3TGP image
Entry Detail
PDB ID:
3TGP
Title:
Room temperature H-ras
Biological Source:
Source Organism:
Host Organism:
PDB Version:
Deposition Date:
2011-08-17
Release Date:
2011-10-12
Method Details:
Experimental Method:
Resolution:
1.31 Å
R-Value Free:
0.21
R-Value Work:
0.16
R-Value Observed:
0.16
Space Group:
P 32 2 1
Macromolecular Entities
Polymer Type:polypeptide(L)
Description:GTPase HRas
Chain IDs:A
Chain Length:166
Number of Molecules:1
Biological Source:Homo sapiens
Primary Citation
Accessing protein conformational ensembles using room-temperature X-ray crystallography.
Proc.Natl.Acad.Sci.USA 108 16247 16252 (2011)

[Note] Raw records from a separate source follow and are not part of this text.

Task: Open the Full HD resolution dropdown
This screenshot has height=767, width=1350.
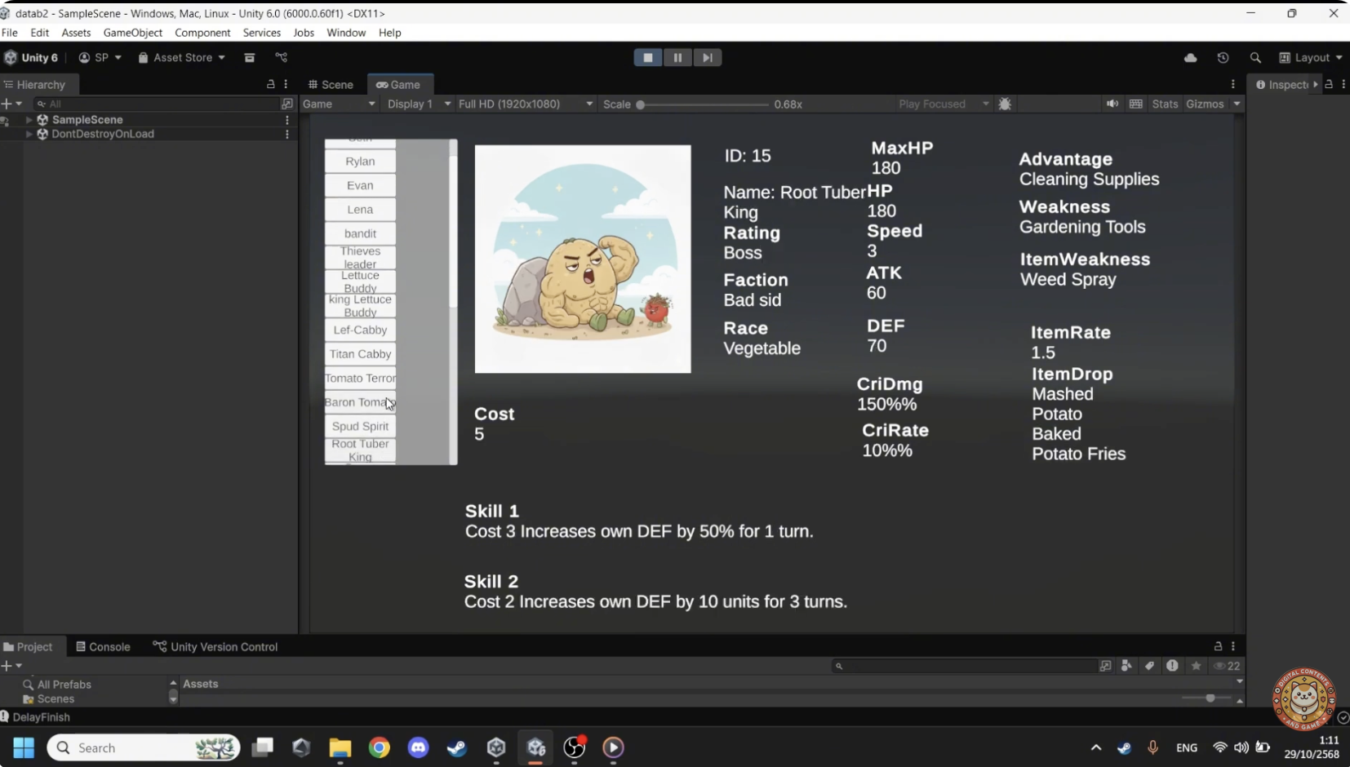Action: pos(526,104)
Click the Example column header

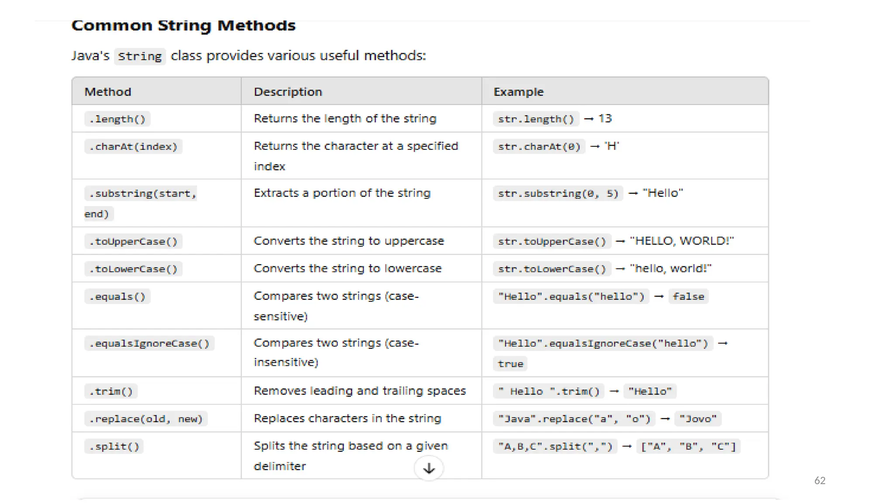pos(518,92)
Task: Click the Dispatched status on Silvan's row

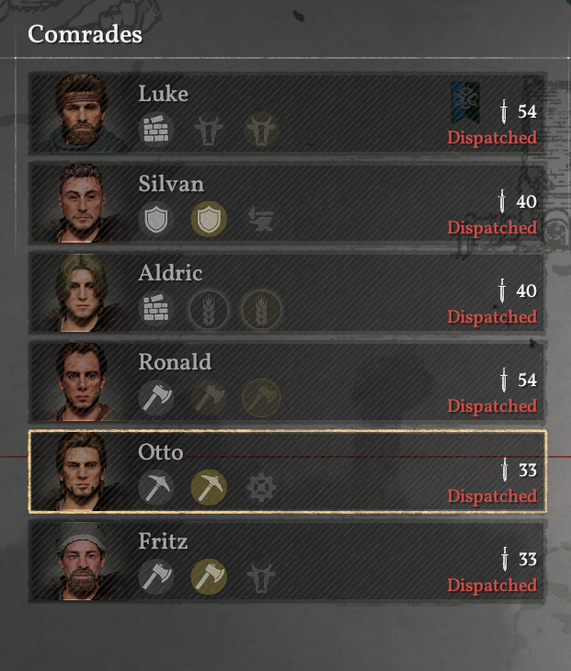Action: (492, 228)
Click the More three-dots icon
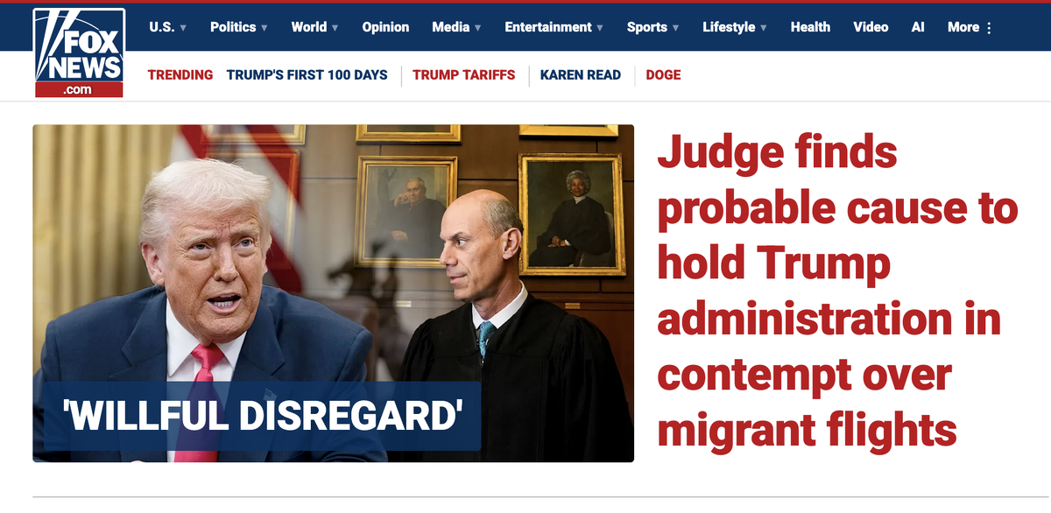 click(x=990, y=27)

PMID: 21918110 DOI: 10.1073/pnas.1111325108

Abstact

Modern protein crystal structures are based nearly exclusively on X-ray data collected at cryogenic temperatures (generally 100 K). The cooling process is thought to introduce little bias in the functional interpretation of structural results, because cryogenic temperatures minimally perturb the overall protein backbone fold. In contrast, here we show that flash cooling biases previously hidden structural ensembles in protein crystals. By analyzing available data for 30 different proteins using new computational tools for electron-density sampling, model refinement, and molecular packing analysis, we found that crystal cryocooling remodels the conformational distributions of more than 35% of side chains and eliminates packing defects necessary for functional motions. In the signaling switch protein, H-Ras, an allosteric network consistent with fluctuations detected in solution by NMR was uncovered in the room-temperature, but not the cryogenic, electron-density maps. These results expose a bias in structural databases toward smaller, overpacked, and unrealistically unique models. Monitoring room-temperature conformational ensembles by X-ray crystallography can reveal motions crucial for catalysis, ligand binding, and allosteric regulation.